Disc issues.
The disc isn't the enemy. It's often the most honest structure in the spine. It just tells you what's been happening for longer than you noticed.
Shock absorbers under constant load.
The intervertebral discs sit between each vertebra in the spine, acting as shock absorbers and allowing movement. Disc issues, including bulges, protrusions, herniations, and degeneration, can occur at any spinal level but are most common in the lower lumbar and lower cervical regions. They can be entirely asymptomatic, or they can cause local pain, referred pain, or neurological symptoms such as tingling or weakness in the arms or legs.
Imaging shows what exists, not always why.
Discs are under load constantly. They respond to how we move, how we sit, how we lift, and how much recovery they're given. Disc changes can be associated with sustained poor posture, repetitive flexion under load, previous spinal injuries, sedentary habits that reduce the disc's normal movement-based nutrition, and longstanding movement restrictions in the surrounding joints that transfer excess load to specific disc levels.
Age-related disc changes are normal and do not automatically mean pain. The presence of a disc finding on imaging does not tell you what someone can or cannot do. Context matters.
What maintains it matters as much as what exists.

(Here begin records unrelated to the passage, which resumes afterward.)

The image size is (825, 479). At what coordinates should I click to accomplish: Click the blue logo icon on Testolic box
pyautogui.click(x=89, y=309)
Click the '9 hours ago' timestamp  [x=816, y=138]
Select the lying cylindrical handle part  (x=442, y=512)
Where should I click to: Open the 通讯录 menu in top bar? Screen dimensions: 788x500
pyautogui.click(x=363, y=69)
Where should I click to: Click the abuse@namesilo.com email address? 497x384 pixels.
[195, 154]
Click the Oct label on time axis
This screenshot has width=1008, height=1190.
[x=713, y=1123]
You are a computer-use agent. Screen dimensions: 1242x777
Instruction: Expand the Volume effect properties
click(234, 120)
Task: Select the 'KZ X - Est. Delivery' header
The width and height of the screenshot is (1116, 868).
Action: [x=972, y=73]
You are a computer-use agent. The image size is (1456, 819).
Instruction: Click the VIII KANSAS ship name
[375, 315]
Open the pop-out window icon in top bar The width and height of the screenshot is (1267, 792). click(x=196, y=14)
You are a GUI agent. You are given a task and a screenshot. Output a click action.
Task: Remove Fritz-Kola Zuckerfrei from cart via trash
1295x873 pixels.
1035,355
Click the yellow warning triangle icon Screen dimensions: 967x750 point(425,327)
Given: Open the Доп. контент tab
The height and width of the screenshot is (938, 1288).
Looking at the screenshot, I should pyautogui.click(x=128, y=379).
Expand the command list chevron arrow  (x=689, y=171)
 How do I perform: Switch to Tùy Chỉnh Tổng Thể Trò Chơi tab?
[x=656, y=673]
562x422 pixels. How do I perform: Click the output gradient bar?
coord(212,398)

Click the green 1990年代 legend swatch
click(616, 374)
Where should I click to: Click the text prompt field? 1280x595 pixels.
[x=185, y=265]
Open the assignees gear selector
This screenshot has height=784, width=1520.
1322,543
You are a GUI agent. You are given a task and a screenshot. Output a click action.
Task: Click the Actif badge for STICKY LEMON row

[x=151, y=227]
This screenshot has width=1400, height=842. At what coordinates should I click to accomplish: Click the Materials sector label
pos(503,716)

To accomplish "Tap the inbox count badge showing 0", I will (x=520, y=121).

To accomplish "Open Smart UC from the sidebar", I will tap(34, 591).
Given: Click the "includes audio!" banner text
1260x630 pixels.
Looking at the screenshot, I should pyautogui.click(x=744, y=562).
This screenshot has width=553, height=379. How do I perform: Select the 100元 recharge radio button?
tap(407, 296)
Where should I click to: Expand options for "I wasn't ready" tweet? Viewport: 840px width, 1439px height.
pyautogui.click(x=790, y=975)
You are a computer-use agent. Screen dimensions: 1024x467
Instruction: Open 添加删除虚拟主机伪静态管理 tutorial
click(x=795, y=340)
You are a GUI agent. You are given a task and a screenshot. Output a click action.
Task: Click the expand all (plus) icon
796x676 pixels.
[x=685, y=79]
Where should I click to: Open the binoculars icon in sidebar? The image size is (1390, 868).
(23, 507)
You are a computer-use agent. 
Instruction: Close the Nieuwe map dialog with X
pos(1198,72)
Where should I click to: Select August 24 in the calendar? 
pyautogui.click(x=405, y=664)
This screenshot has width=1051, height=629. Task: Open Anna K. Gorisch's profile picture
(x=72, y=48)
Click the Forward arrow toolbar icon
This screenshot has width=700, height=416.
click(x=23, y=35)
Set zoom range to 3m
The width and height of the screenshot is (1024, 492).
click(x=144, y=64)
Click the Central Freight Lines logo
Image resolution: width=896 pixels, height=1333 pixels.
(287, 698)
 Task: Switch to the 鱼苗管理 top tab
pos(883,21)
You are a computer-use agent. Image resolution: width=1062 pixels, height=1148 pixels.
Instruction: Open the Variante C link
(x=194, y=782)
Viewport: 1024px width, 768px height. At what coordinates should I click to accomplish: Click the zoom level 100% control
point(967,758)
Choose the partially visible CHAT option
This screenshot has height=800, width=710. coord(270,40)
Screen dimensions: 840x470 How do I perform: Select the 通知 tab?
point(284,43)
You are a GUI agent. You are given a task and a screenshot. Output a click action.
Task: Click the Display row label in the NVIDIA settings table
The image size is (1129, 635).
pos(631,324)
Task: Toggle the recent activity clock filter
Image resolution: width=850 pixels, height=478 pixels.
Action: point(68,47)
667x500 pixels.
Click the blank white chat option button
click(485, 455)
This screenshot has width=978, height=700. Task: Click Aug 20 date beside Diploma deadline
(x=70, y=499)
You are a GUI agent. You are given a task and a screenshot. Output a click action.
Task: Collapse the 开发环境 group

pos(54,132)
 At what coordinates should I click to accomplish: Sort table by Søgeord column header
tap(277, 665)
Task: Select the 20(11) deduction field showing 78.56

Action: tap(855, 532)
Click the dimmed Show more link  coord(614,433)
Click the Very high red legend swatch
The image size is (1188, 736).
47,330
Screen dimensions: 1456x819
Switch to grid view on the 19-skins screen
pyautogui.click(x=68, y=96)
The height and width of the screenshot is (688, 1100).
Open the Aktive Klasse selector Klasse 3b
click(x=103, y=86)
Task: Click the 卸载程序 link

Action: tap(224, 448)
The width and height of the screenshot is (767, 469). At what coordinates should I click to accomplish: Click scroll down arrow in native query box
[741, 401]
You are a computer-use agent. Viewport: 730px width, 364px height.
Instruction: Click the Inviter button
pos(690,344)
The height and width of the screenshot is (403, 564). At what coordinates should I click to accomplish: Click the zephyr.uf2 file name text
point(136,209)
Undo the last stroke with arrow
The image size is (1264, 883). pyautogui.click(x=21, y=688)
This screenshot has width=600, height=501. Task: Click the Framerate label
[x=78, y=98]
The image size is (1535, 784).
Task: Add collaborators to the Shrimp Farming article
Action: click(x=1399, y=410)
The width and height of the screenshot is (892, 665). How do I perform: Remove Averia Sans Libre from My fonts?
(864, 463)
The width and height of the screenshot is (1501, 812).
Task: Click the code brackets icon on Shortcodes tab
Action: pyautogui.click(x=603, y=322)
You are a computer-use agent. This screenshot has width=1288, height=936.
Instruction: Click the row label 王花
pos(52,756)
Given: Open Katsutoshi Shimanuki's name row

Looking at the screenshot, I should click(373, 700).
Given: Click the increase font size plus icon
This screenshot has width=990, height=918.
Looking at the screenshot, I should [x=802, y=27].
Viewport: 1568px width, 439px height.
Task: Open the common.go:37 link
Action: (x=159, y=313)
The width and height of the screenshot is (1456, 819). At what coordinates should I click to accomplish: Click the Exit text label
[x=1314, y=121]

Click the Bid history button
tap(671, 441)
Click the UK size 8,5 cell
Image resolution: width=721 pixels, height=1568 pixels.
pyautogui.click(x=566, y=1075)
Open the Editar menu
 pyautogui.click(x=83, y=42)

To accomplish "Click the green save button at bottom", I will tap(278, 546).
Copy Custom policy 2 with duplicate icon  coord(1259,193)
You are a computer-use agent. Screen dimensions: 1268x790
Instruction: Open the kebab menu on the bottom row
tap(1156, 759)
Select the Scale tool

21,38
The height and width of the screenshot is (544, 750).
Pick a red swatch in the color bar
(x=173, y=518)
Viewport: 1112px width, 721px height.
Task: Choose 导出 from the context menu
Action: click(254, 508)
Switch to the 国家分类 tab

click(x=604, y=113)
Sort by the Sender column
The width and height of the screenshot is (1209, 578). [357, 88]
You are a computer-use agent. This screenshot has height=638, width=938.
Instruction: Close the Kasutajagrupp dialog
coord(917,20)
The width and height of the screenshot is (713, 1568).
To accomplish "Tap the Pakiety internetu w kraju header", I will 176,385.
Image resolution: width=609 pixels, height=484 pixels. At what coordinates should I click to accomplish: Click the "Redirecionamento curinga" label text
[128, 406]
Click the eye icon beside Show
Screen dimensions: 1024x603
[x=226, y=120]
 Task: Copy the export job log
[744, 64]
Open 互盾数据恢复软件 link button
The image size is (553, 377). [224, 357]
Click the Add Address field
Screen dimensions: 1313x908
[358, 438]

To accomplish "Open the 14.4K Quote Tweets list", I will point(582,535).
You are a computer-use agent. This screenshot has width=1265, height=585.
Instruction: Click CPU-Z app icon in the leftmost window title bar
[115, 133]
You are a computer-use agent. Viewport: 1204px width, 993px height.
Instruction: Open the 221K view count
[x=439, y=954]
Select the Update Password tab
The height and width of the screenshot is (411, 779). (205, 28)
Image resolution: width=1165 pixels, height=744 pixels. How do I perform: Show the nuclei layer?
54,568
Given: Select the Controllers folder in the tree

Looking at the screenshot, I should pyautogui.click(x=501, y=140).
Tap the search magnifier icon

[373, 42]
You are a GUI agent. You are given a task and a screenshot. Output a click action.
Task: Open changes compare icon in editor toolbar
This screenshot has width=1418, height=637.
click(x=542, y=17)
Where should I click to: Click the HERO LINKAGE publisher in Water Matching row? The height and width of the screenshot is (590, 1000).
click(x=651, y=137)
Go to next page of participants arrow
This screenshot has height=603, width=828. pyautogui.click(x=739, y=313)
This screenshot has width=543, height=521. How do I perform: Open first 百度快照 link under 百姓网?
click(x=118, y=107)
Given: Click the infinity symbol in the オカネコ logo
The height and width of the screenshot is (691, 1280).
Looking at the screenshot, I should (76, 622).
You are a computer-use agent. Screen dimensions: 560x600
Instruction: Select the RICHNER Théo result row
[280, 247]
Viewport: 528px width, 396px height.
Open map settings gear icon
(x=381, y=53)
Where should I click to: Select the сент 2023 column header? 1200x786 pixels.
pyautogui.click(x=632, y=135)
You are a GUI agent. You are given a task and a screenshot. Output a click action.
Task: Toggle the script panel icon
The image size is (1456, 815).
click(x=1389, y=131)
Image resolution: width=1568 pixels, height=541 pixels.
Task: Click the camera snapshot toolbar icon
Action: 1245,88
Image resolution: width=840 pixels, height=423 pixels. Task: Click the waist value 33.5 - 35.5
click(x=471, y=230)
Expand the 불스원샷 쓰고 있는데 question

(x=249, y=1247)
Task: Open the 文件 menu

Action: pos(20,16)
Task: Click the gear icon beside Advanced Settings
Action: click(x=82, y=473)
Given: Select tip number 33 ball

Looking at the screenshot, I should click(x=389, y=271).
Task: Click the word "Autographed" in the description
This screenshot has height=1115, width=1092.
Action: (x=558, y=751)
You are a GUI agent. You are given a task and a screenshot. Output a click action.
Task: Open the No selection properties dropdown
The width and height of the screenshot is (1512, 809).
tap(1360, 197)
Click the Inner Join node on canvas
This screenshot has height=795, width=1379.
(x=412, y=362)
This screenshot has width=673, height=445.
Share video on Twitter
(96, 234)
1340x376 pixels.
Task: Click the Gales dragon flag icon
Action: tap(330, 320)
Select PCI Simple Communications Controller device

Disc issues are often managed with rest and pain relief, both of which have a role. But if the movement patterns, loading habits, and spinal mechanics that contributed to the disc issue haven't been addressed, the structure continues to be exposed to the same demands when activity resumes.
Imaging findings explain what exists. They don't always explain why it started, or what maintains it.
Careful, progressive, and reassessed.
We begin with a detailed history and a full clinical assessment that looks at how the spine is moving above and below the affected level, not just the site of the disc finding. Neurological assessment is conducted where symptoms indicate it. Surface EMG may provide additional data on how the nervous system is responding in the area.
Care plans are built around what we find clinically and what your life requires of you. We work carefully and progressively, and we reassess to make sure what we're doing is producing the right response.